Work task
With the pictures removed, write out the full listing below exactly.

The input
☆ ☆ ☆

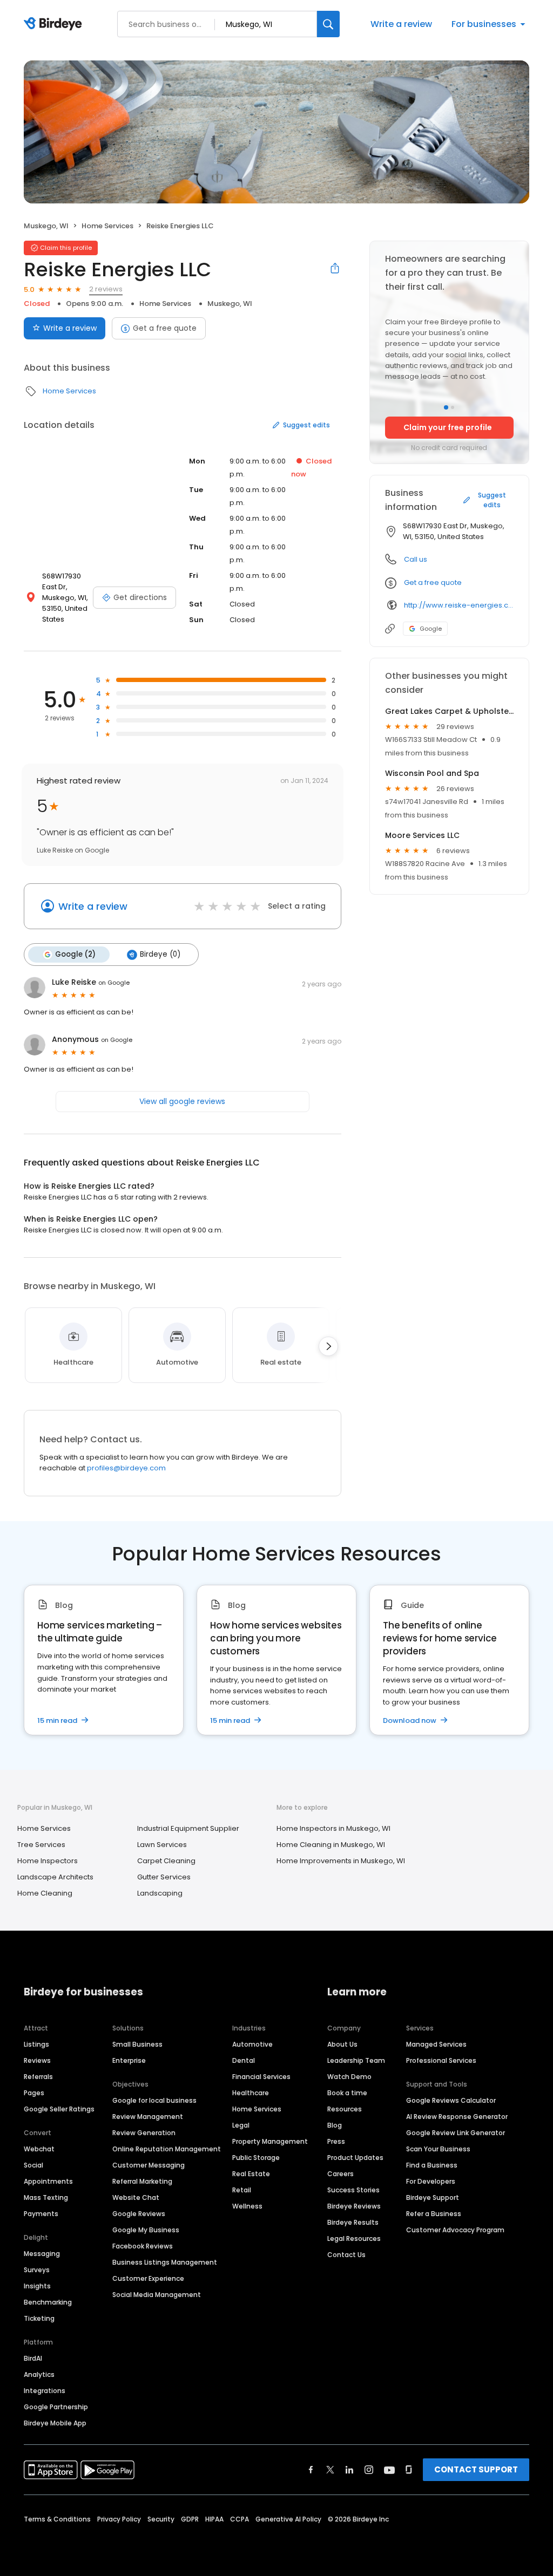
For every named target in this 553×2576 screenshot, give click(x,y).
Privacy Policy (119, 2519)
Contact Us (346, 2254)
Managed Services (436, 2044)
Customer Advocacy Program (455, 2229)
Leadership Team (356, 2060)
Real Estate (251, 2173)
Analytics (39, 2374)
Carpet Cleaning (166, 1861)
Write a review (401, 24)
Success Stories (353, 2190)
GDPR (190, 2519)
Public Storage (256, 2157)
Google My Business (145, 2229)
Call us (415, 559)
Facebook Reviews (142, 2246)
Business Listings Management (164, 2262)
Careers (340, 2173)
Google (431, 628)
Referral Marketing (142, 2181)
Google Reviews (138, 2213)
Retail (241, 2190)
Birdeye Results (353, 2222)
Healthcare (250, 2092)
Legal (240, 2125)
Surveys (37, 2269)
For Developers (430, 2181)
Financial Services (261, 2076)
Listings (36, 2044)
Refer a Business (433, 2213)
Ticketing (39, 2318)
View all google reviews (182, 1101)
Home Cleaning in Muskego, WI (330, 1844)
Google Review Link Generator (455, 2132)
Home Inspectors (47, 1861)
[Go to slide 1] (446, 407)
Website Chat (135, 2197)
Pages (34, 2092)
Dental (243, 2060)
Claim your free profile (447, 427)
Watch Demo (349, 2076)
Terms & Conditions (57, 2519)
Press (336, 2141)
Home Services (107, 226)
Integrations (44, 2390)
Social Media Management (156, 2294)
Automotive (252, 2044)
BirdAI (33, 2358)
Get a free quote (165, 328)
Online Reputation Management (166, 2149)
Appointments (48, 2181)
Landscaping (160, 1893)
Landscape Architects (55, 1877)
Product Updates (355, 2157)
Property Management (270, 2141)
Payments (41, 2213)
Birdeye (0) (160, 954)
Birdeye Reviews (354, 2206)
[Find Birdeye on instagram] (369, 2469)
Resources (344, 2109)
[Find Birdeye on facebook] (311, 2469)
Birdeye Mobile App (55, 2423)
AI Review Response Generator (457, 2116)
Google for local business (154, 2100)
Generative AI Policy (288, 2519)
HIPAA (214, 2519)
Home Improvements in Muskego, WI (340, 1861)
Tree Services (41, 1844)
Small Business (137, 2044)
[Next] (328, 1346)
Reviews (37, 2060)
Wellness (247, 2206)
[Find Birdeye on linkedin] (349, 2469)
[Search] (328, 24)
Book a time (347, 2092)
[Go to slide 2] (452, 407)
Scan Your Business (438, 2149)
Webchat (39, 2149)
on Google (114, 982)
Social (33, 2165)
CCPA (239, 2519)
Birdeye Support (432, 2197)
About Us (342, 2044)
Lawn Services (162, 1844)
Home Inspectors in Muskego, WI (333, 1828)
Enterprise (129, 2060)
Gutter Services (164, 1877)
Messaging (42, 2253)
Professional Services (441, 2060)
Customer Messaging (148, 2165)
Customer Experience (148, 2278)
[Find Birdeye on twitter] (330, 2469)
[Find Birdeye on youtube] (389, 2469)
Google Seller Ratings (59, 2109)
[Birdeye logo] (55, 24)
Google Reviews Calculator (451, 2100)
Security (160, 2519)
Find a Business (431, 2165)
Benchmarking (48, 2302)
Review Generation (144, 2132)
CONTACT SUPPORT (476, 2469)
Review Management (147, 2116)
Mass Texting (46, 2197)
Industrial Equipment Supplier (188, 1828)
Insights (37, 2286)
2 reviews (106, 289)
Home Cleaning (44, 1893)
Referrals (38, 2076)
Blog (334, 2125)
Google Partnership (56, 2406)
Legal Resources (354, 2238)
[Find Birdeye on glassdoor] (409, 2469)
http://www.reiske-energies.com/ (459, 605)
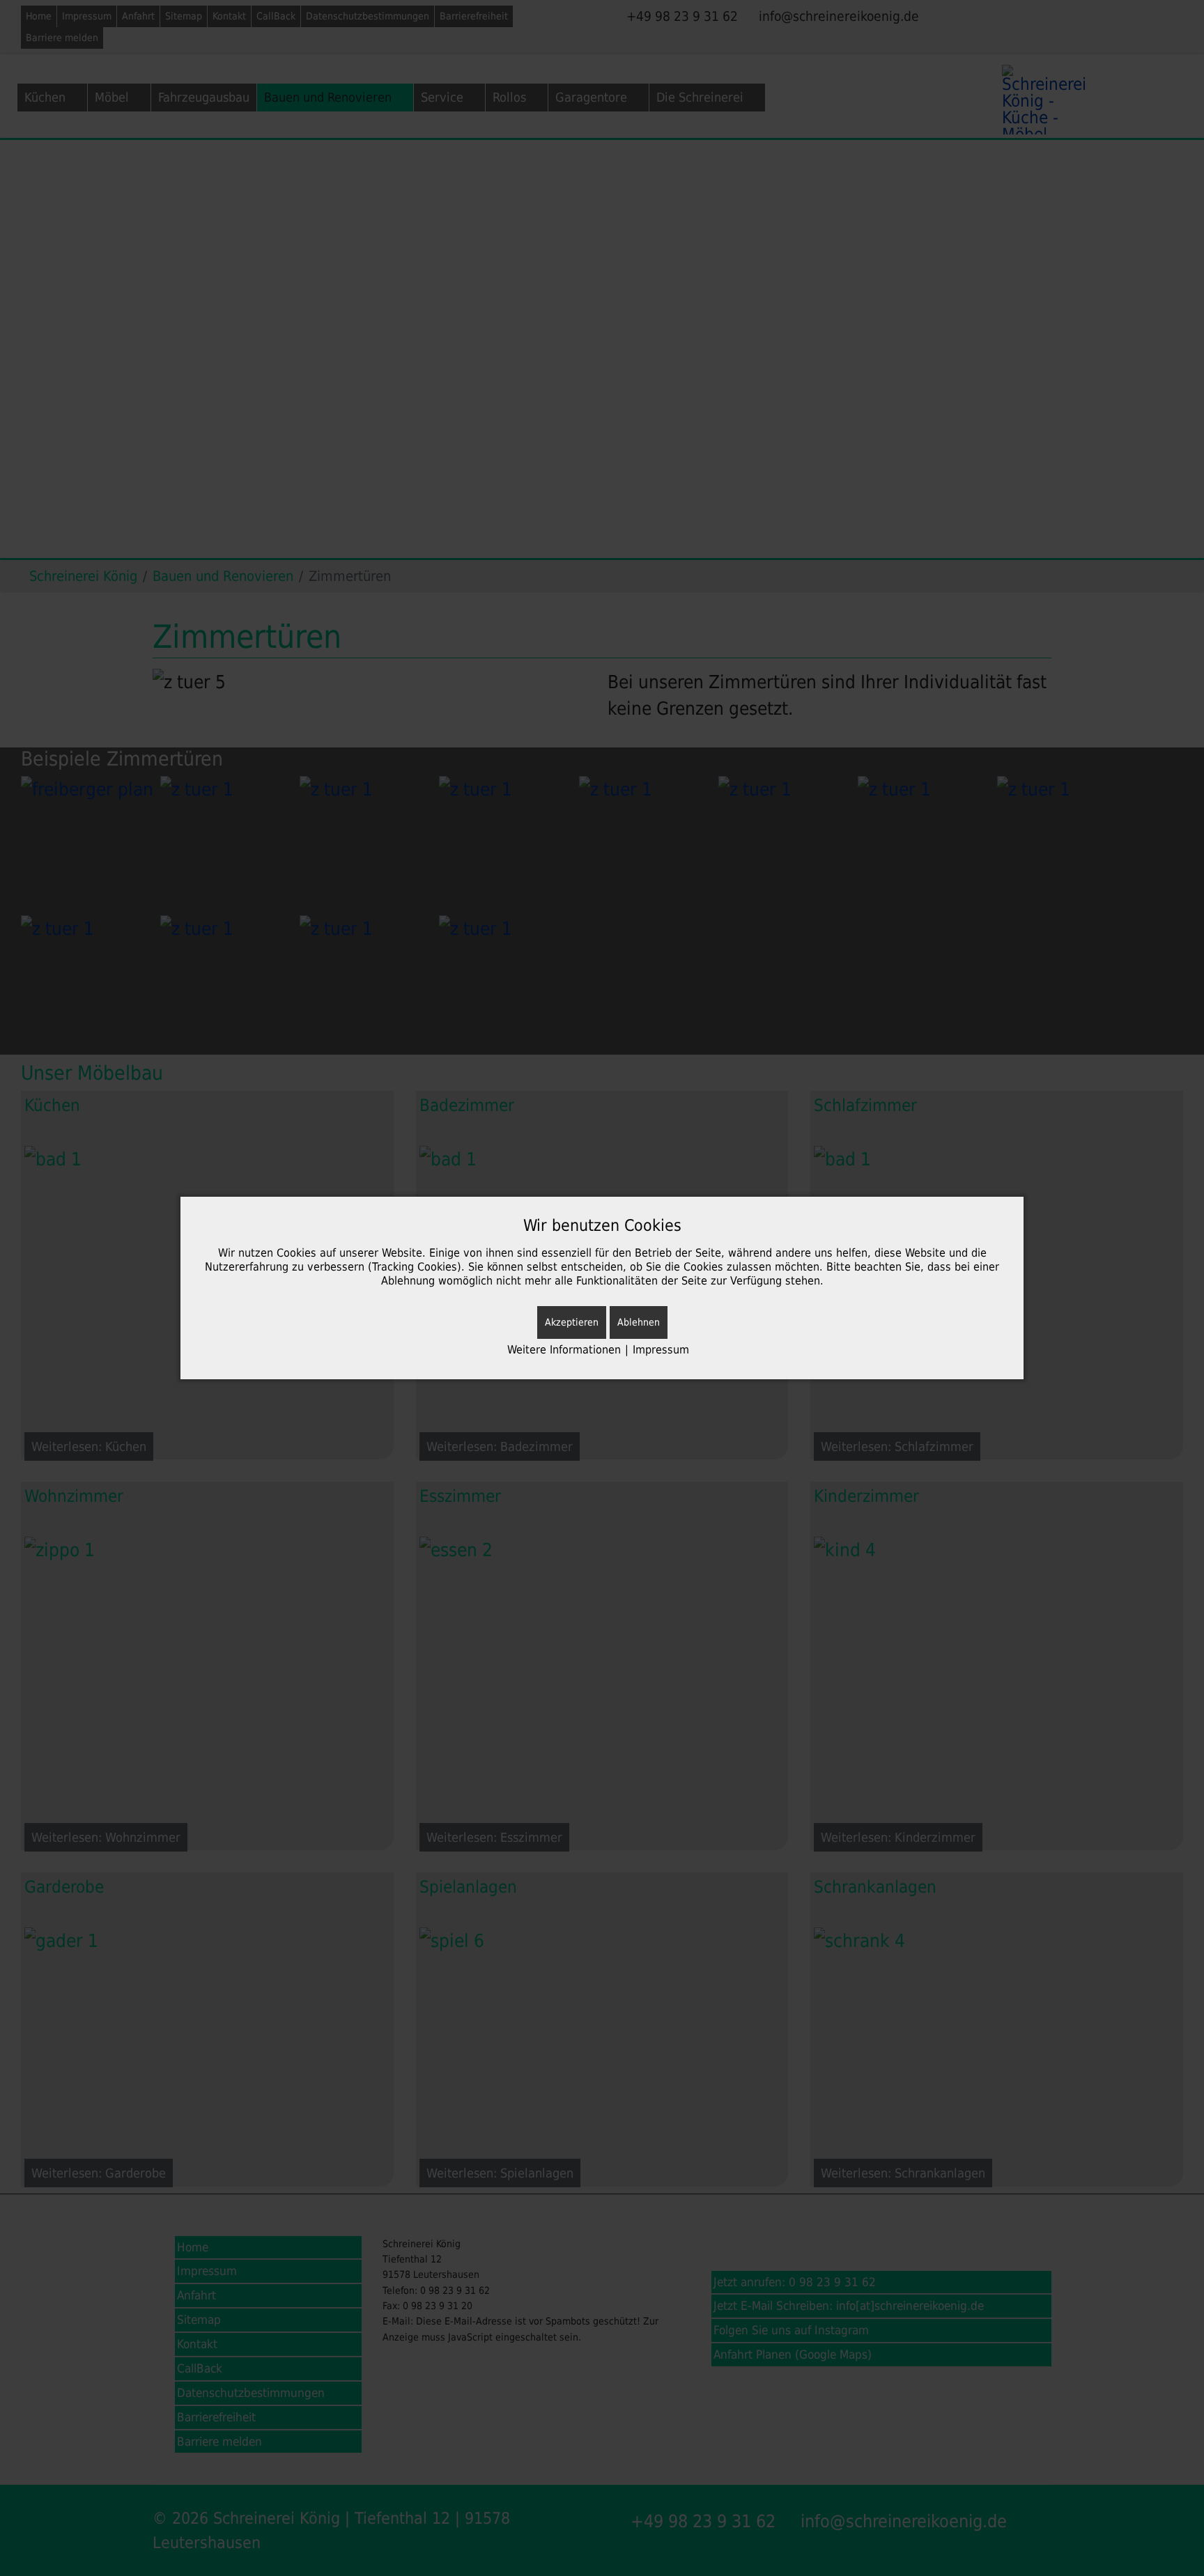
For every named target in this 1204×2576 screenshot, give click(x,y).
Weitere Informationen (564, 1349)
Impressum (661, 1349)
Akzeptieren (572, 1322)
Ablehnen (638, 1322)
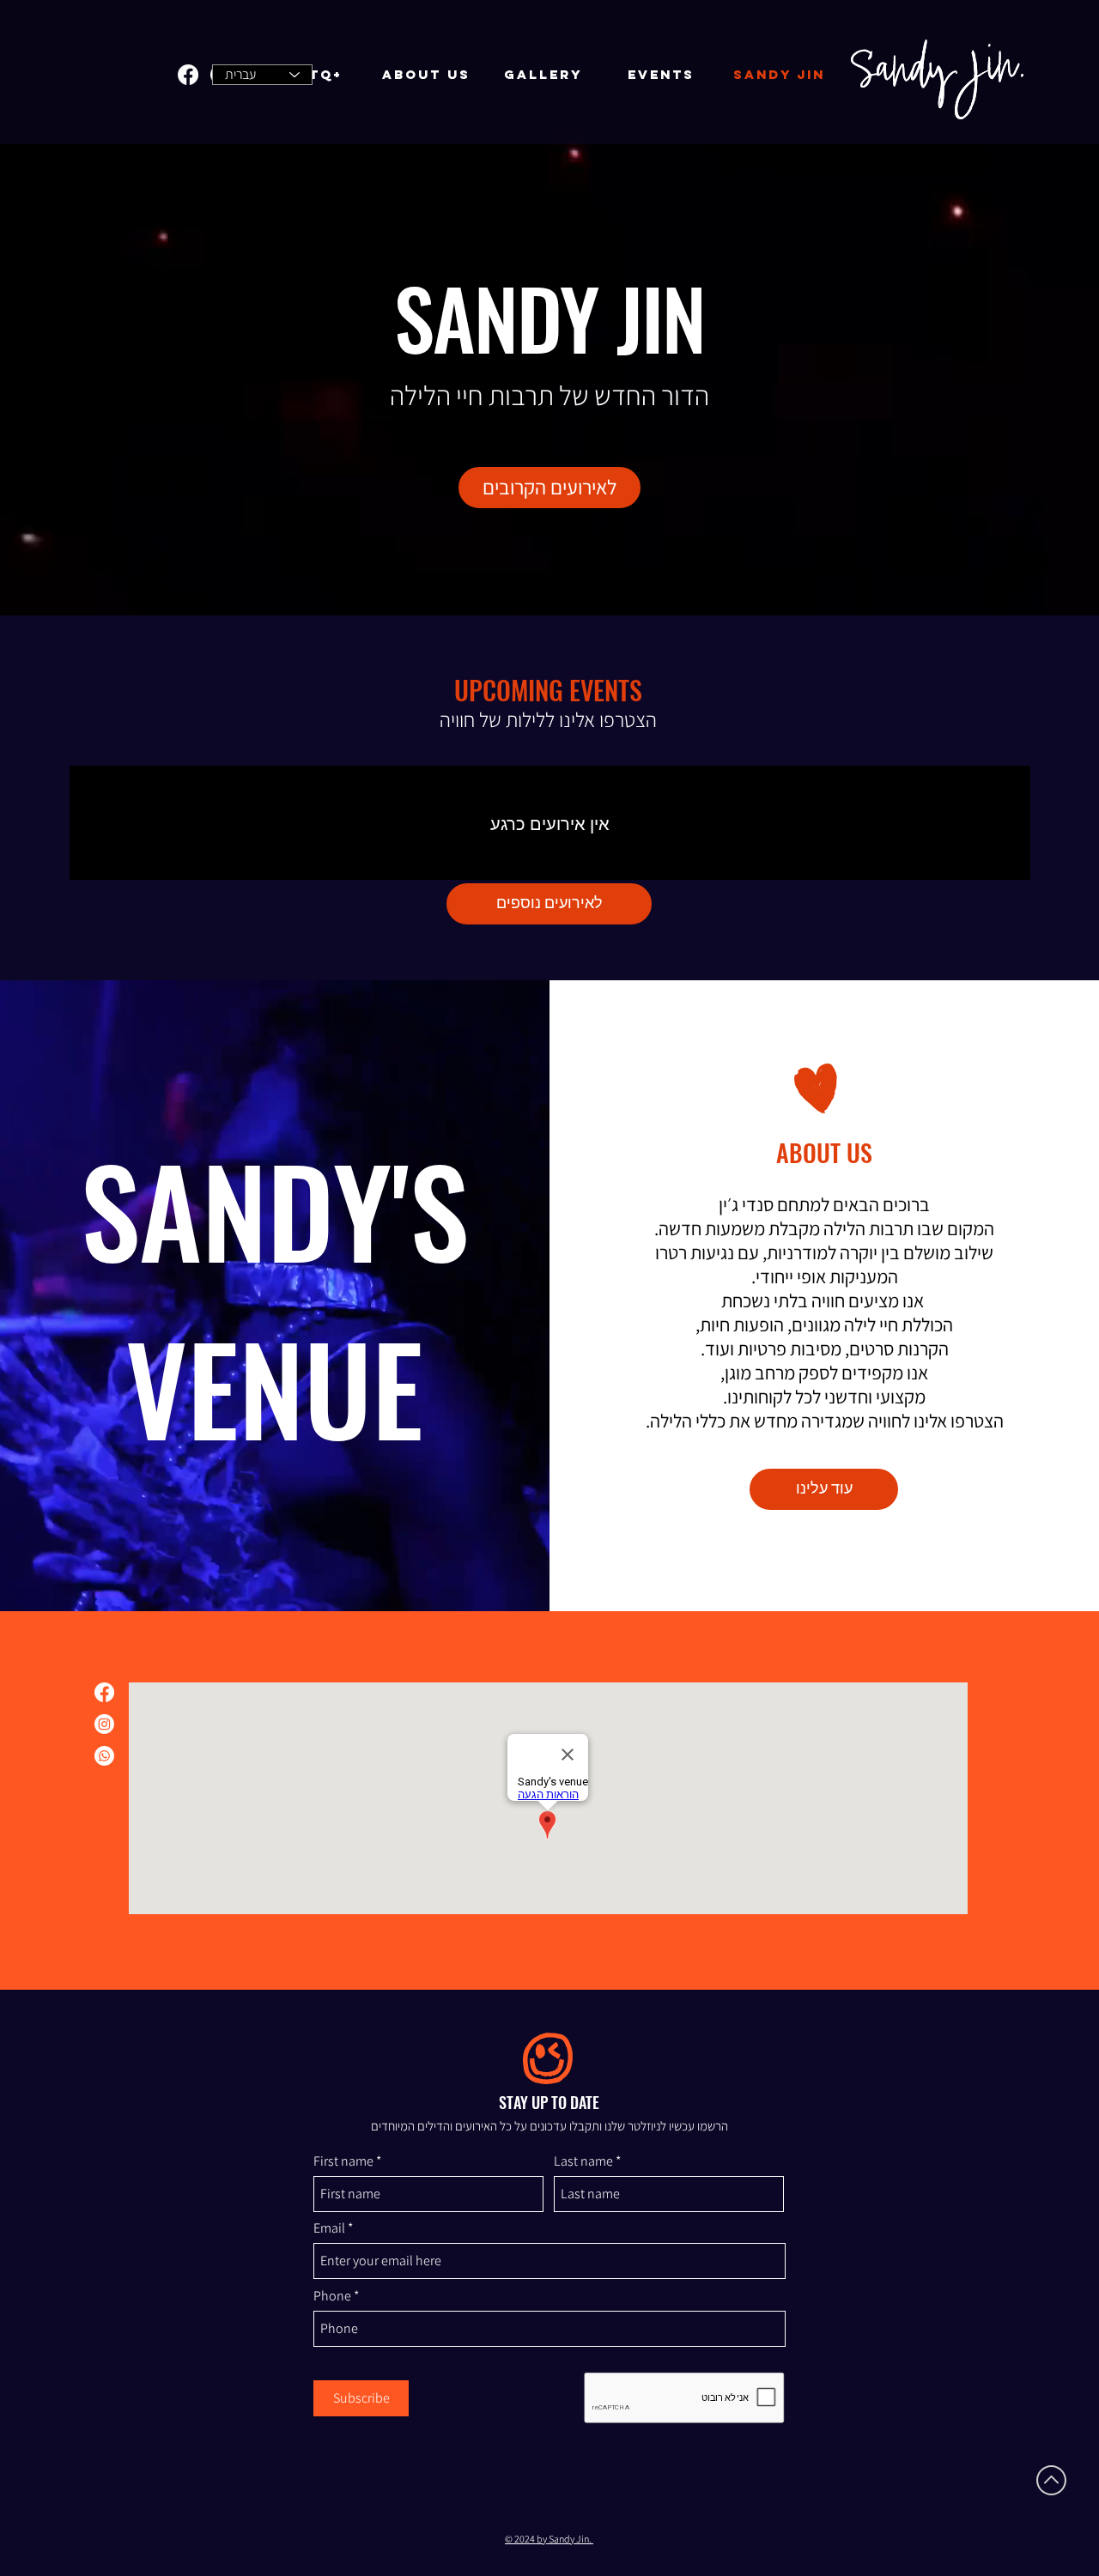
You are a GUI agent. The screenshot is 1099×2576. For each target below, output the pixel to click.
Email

☆ ☆ ☆

Finished exercise
For every named target in this 553×2576 screenshot, give click(x,y).
Privacy Policy (119, 2519)
Contact Us (346, 2254)
Managed Services (436, 2044)
Customer Advocacy Program (455, 2229)
Leadership Team (356, 2060)
Real Estate (251, 2173)
Analytics (39, 2374)
Carpet Cleaning (166, 1861)
Write a review (401, 24)
Success Stories (353, 2190)
GDPR (190, 2519)
Public Storage (256, 2157)
Google My Business (145, 2229)
Call us (415, 559)
Facebook Reviews (142, 2246)
Business Listings Management (164, 2262)
Careers (340, 2173)
Google (431, 628)
Referral Marketing (142, 2181)
Google Reviews (138, 2213)
Retail (241, 2190)
Birdeye Results (353, 2222)
Healthcare (250, 2092)
Legal (240, 2125)
Surveys (37, 2269)
For Developers (430, 2181)
Financial Services (261, 2076)
Listings (36, 2044)
Refer a Business (433, 2213)
Ticketing (39, 2318)
View all google reviews (182, 1101)
Home Cleaning in Muskego, WI (330, 1844)
Google Review Link Generator (455, 2132)
Home Inspectors (47, 1861)
[Go to slide 1] (446, 407)
Website Chat (135, 2197)
Pages (34, 2092)
Dental (243, 2060)
Claim your free profile (447, 427)
Watch Demo (349, 2076)
Terms & Conditions (57, 2519)
Press (336, 2141)
Home Services (107, 226)
Integrations (44, 2390)
Social Media Management (156, 2294)
Automotive (252, 2044)
BirdAI (33, 2358)
Get a free quote (165, 328)
Online Reputation Management (166, 2149)
Appointments (48, 2181)
Landscaping (160, 1893)
Landscape Architects (55, 1877)
Product Updates (355, 2157)
Property Management (270, 2141)
Payments (41, 2213)
Birdeye (0) (160, 954)
Birdeye Reviews (354, 2206)
[Find Birdeye on instagram] (369, 2469)
Resources (344, 2109)
[Find Birdeye on facebook] (311, 2469)
Birdeye Mobile App (55, 2423)
AI Review Response Generator (457, 2116)
Google for local business (154, 2100)
Generative AI Policy (288, 2519)
HIPAA (214, 2519)
Home Improvements in Muskego, WI (340, 1861)
Tree Services (41, 1844)
Small Business (137, 2044)
[Next] (328, 1346)
Reviews (37, 2060)
Wellness (247, 2206)
[Find Birdeye on linkedin] (349, 2469)
[Search] (328, 24)
Book a time (347, 2092)
[Go to slide 2] (452, 407)
Scan Your Business (438, 2149)
Webchat (39, 2149)
on Google (114, 982)
Social (33, 2165)
CCPA (239, 2519)
Birdeye Support (432, 2197)
About Us (342, 2044)
Lawn Services (162, 1844)
Home Inspectors in Muskego, WI (333, 1828)
Enterprise (129, 2060)
Gutter Services (164, 1877)
Messaging (42, 2253)
Professional Services (441, 2060)
Customer Messaging (148, 2165)
Customer Experience (148, 2278)
[Find Birdeye on twitter] (330, 2469)
[Find Birdeye on youtube] (389, 2469)
Google Seller Ratings (59, 2109)
[Birdeye logo] (55, 24)
Google Reviews Calculator (451, 2100)
Security (160, 2519)
Find a Business (431, 2165)
Benchmarking (48, 2302)
Review Generation (144, 2132)
CONTACT SUPPORT (476, 2469)
Review Management (147, 2116)
Mass Texting (46, 2197)
Industrial Equipment Supplier (188, 1828)
Insights (37, 2286)
2 reviews (106, 289)
Home Cleaning (44, 1893)
Referrals (38, 2076)
Blog (334, 2125)
Google Partnership (56, 2406)
Legal Resources (354, 2238)
[Find Birdeye on glassdoor] (409, 2469)
http://www.reiske-energies.com/ (459, 605)
For every named target in this 1204×2576 screenshot, give click(x,y).
Weitere Informationen (564, 1349)
Impressum (661, 1349)
Akzeptieren (572, 1322)
Ablehnen (638, 1322)
You are a GUI agent. The screenshot is 1099×2576. For each target below, output the pixel to click.
Email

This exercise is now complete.